### Dataset excerpts

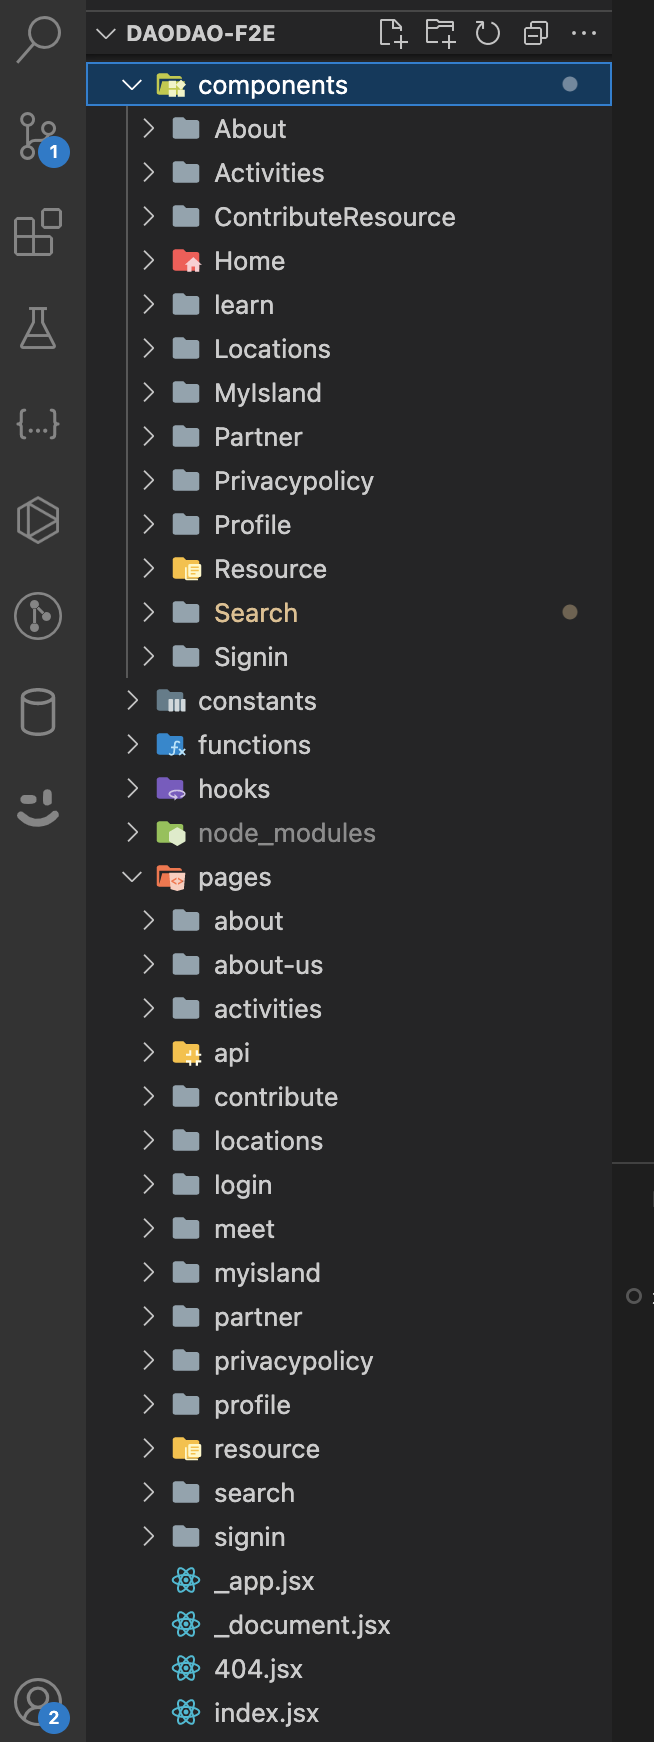Collapse the DAODAO-F2E project section
Image resolution: width=654 pixels, height=1742 pixels.
coord(106,34)
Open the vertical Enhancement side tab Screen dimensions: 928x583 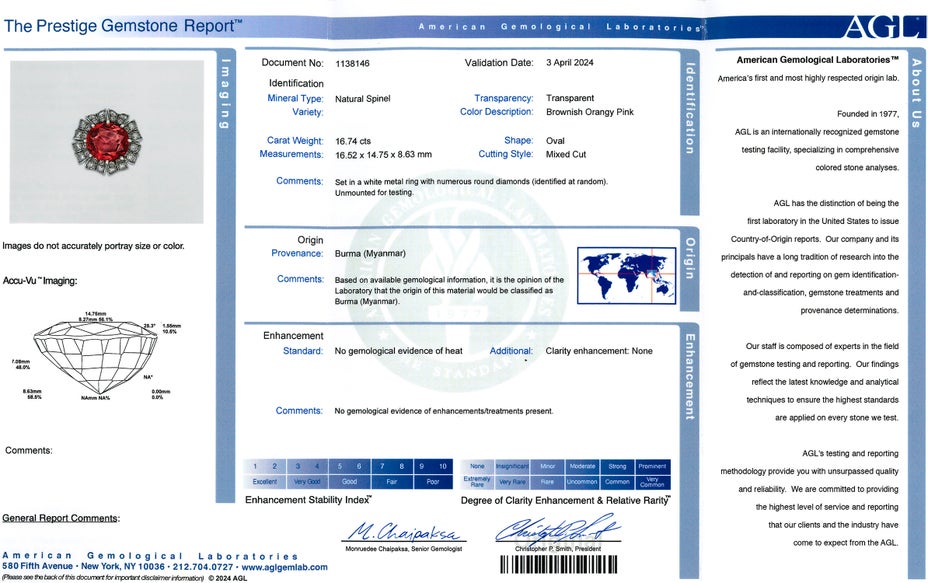688,376
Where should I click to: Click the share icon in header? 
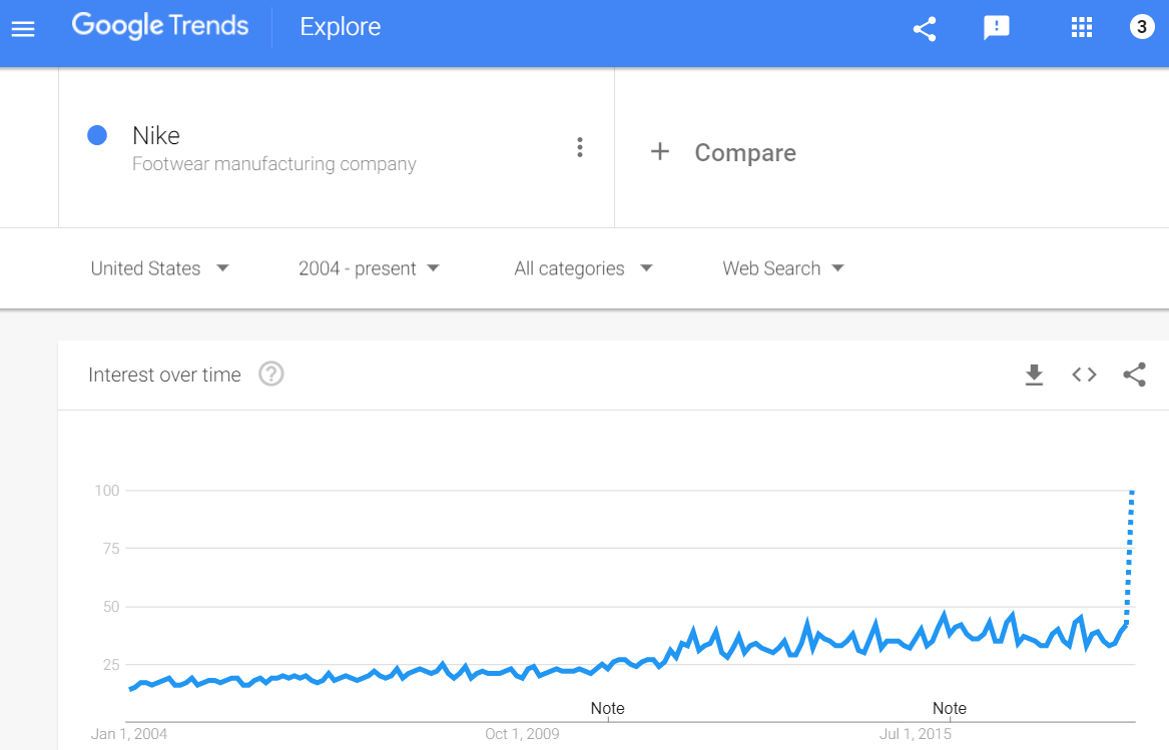coord(925,28)
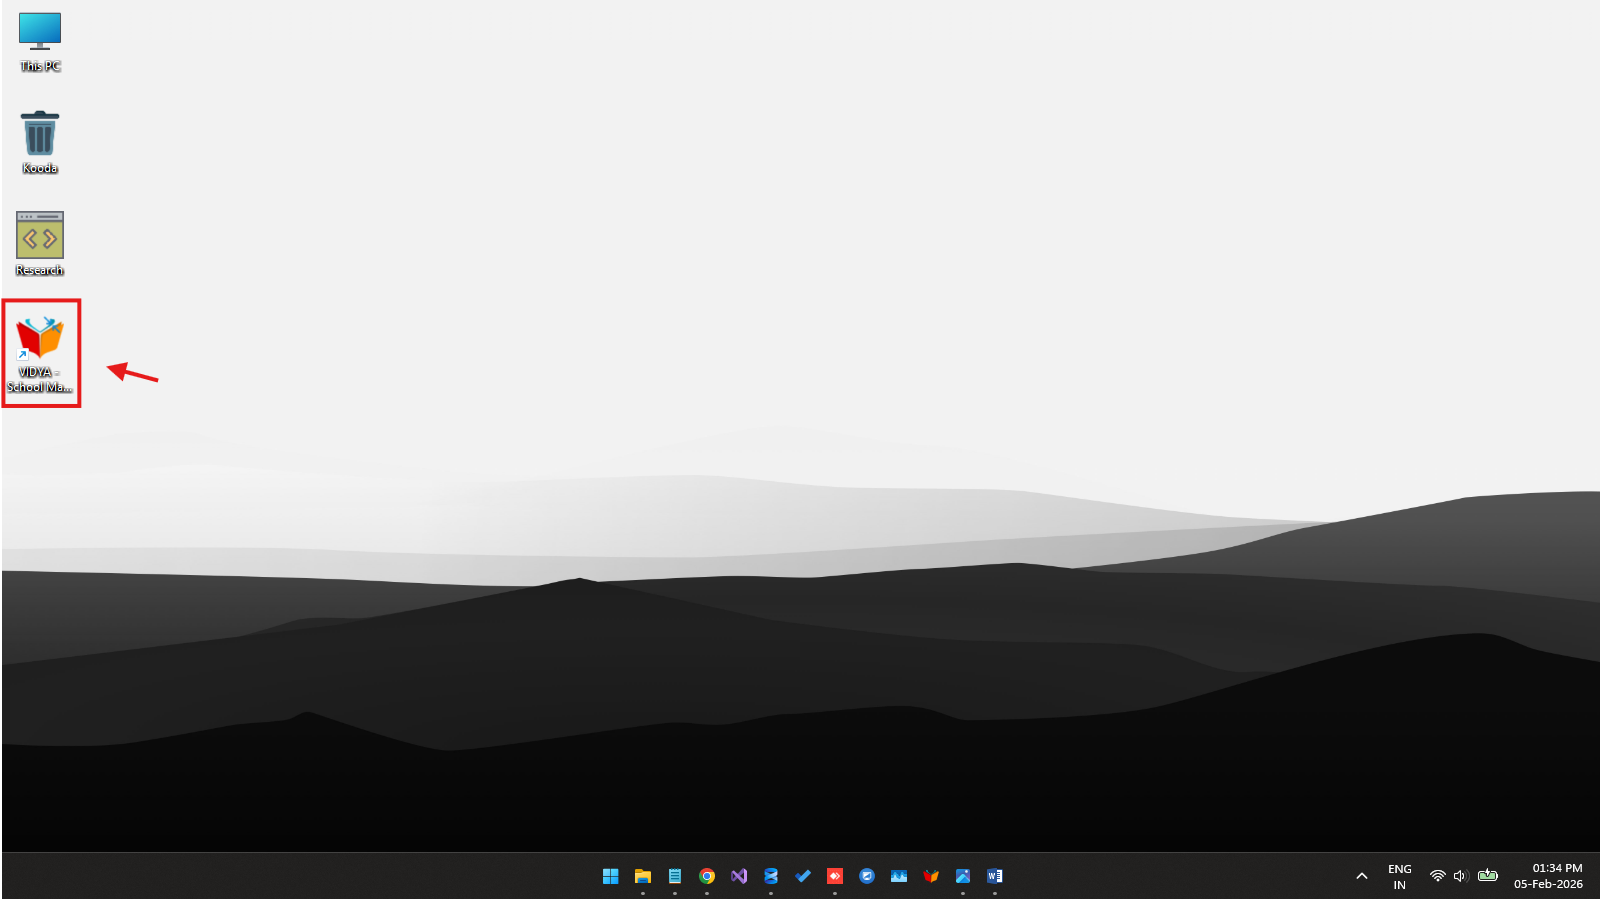Open Notepad from the taskbar
1600x899 pixels.
coord(675,876)
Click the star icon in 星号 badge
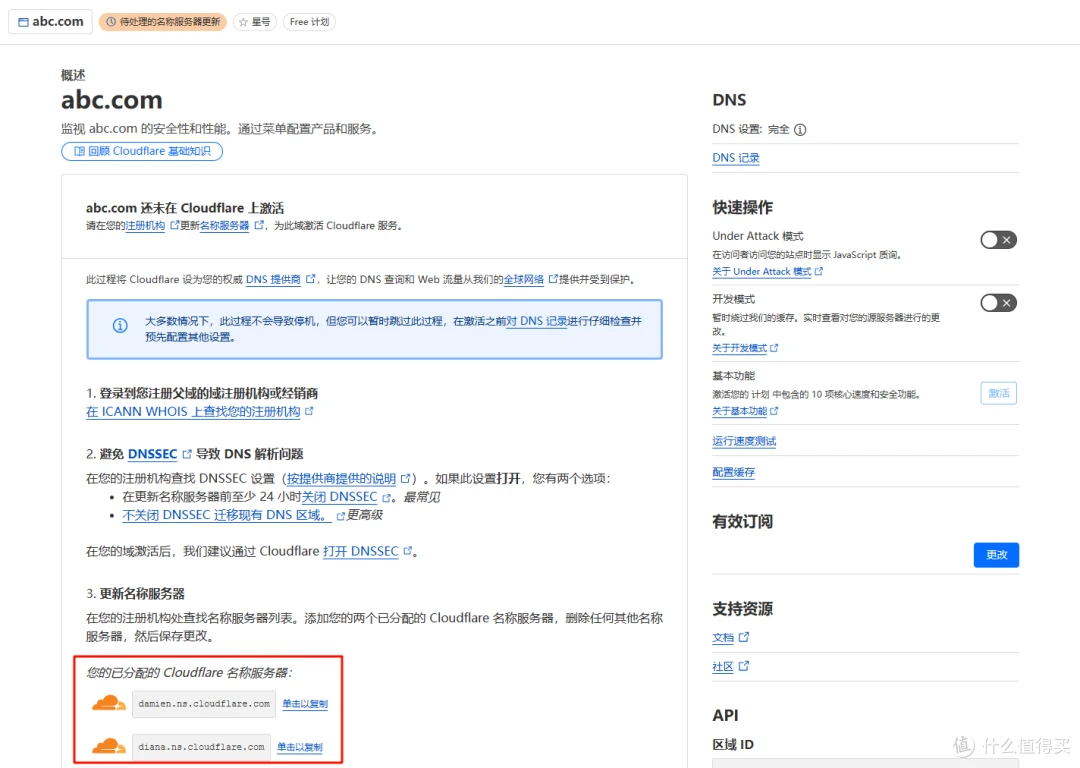The image size is (1080, 768). [243, 22]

######

Instructions for the task
Duplicate the stretch of the records from the line containing "Where should I" through the end of the records, keeping every line unchanged and leaving the pictures out.

Solution for this task
Where should I click to: Click the share icon in header? 
coord(925,28)
Open Notepad from the taskbar
1600x899 pixels.
coord(675,876)
Click the star icon in 星号 badge
The image size is (1080, 768). [243, 22]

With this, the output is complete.